- Selected text
UNISON activists received special recognition at the TUC Congress in Brighton this week.
Darren Barber, branch secretary at the Queen Elizabeth Hospital in King’s Lynn, Norfolk and regional convenor for UNISON Eastern, was honoured with the TUC organising award.
When he started at the hospital, union membership was at an all-time low. But now, membership has grown from 365 to 810 and the number of active UNISON stewards from two to 14.
He said getting the TUC award was “absolutely huge … I can’t put it into words how happy and privileged I am to win this award.”
Darren has been a UNISON rep for around nine years in the NHS – a world where cuts mean a “very pressurised” environment.
Nominating him for the award, UNISON noted said his work means the union “is now an active and dynamic force within the hospital, providing a wide range of organising support and opportunities for members and staff.”
He is particularly proud of the work he did with the trust to get it out of special measures, benefitting both health workers and patients.
“One of the biggest reasons, more than anything, why everyone should be in a union – it doesn’t matter what workplace you’re in” he adds, “if we’re one voice we can get rid of austerity.”
Northern Ireland health worker and UNISON vice president Margaret McKee was presented with the TUC women’s gold badge.
Margaret has been a UNISON member for 36 years and recalls that she became an activist because ““There were equal pay issues in the Royal Victoria Hospital in Belfast, where I worked.”
She went on to give more and more of her time in UNISON – serving as union branch chair for the last 12 years – the Irish Congress of Trade Unions and a range of community and voluntary organisations and causes.
“I feel very honoured and humbled,” she said about the award, adding that it was her UNISON experience that has allowed her to be involved in community work “in areas which I would never have been given the opportunity”.
In particular, she recalls her work with domestic violence victims both at work and outside the workplace, particularly in women’s prisons, which she calls her proudest moment.
“I hope that I have made a difference.”

- Given information
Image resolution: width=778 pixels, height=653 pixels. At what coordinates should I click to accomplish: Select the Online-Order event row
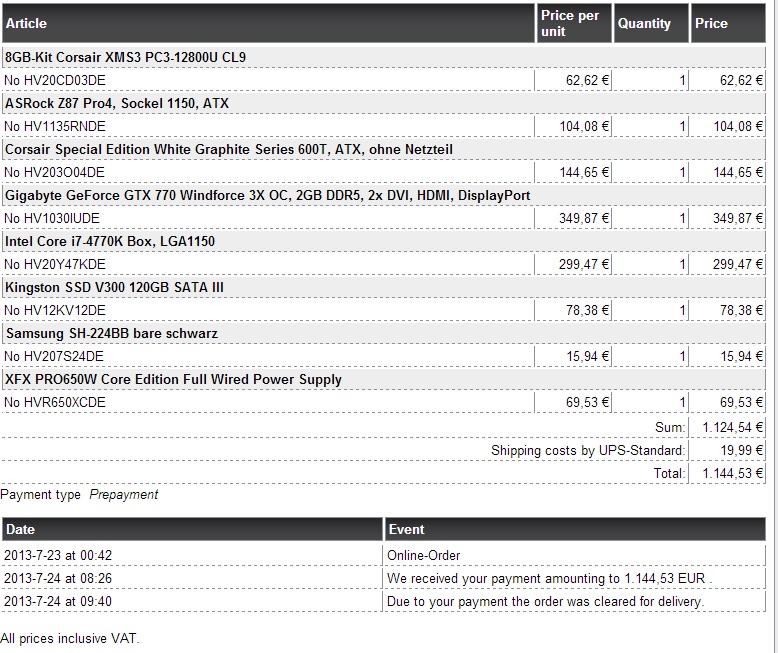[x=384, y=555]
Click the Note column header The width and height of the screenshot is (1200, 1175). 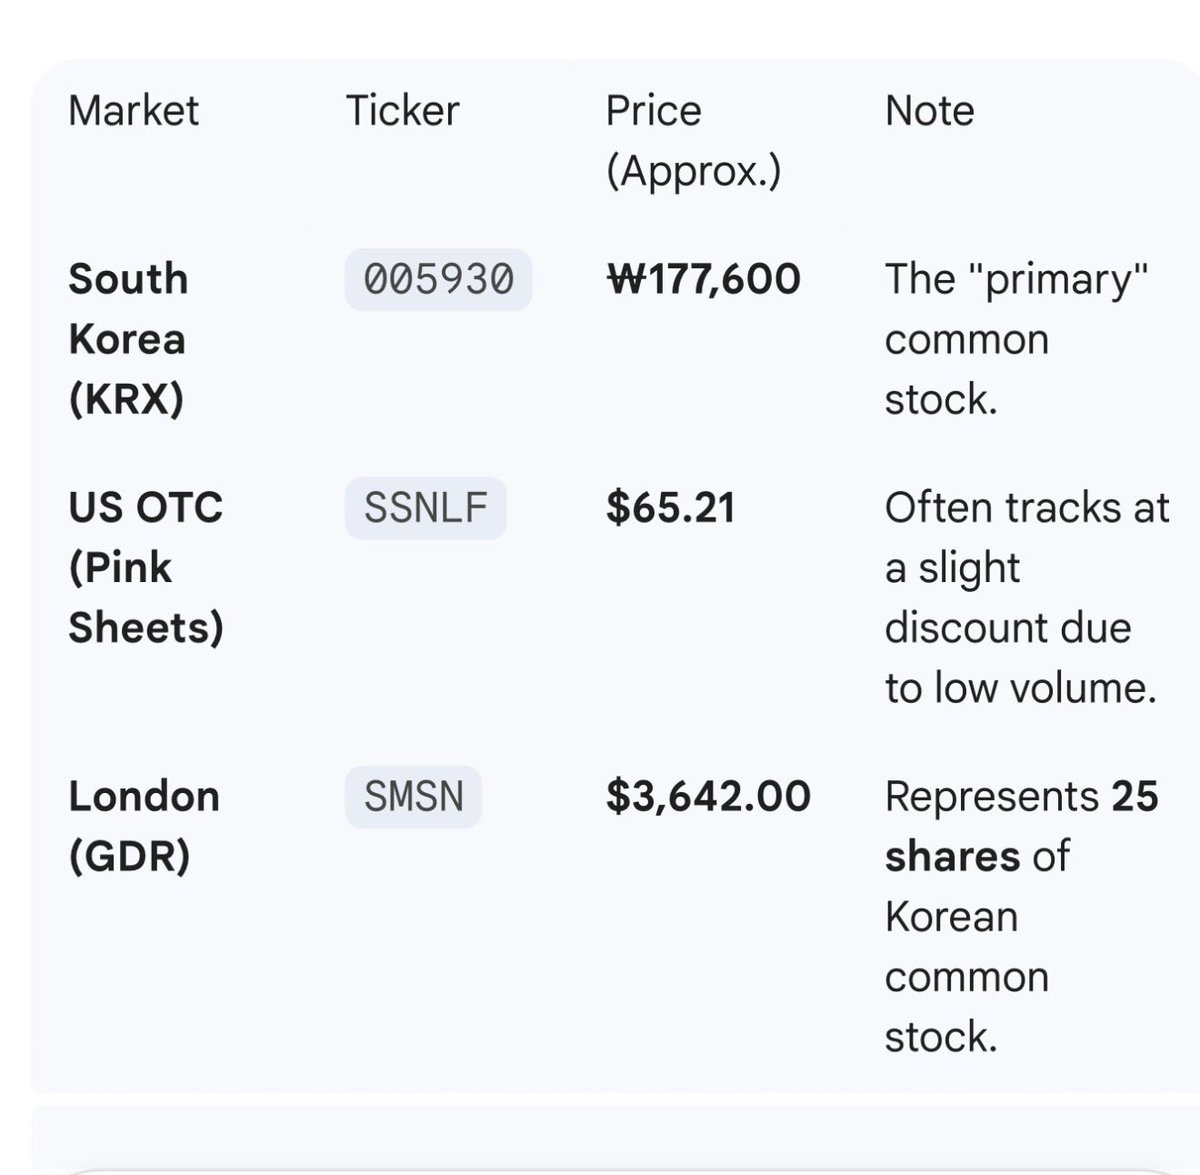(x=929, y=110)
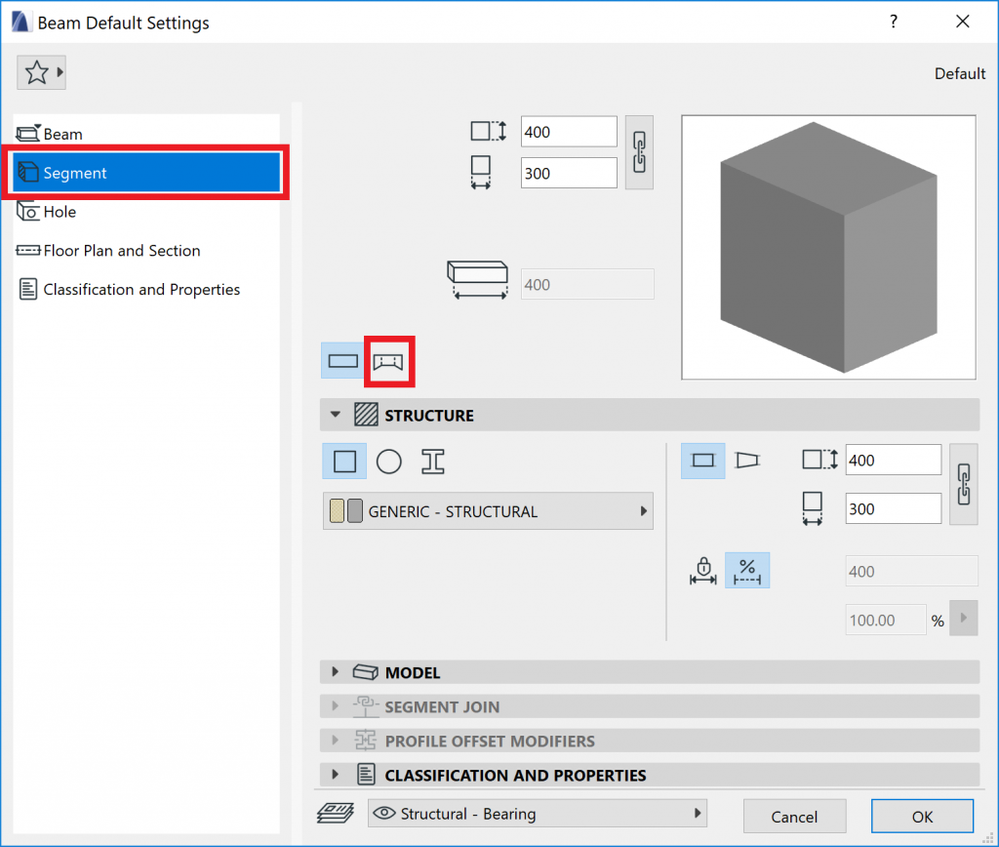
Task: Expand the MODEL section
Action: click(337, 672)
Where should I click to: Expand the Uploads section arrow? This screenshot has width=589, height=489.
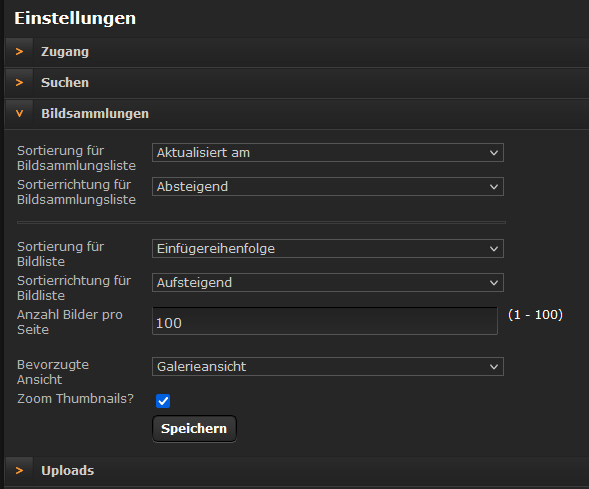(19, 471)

- Exercise directions
Write out the passage of the article on the UNISON activists honored at the TUC Congress exactly, from "When he started" up to and including "from two to 14.".

- Solution to this problem
When he started at the hospital, union membership was at an all-time low. But now, membership has grown from 365 to 810 and the number of active UNISON stewards from two to 14.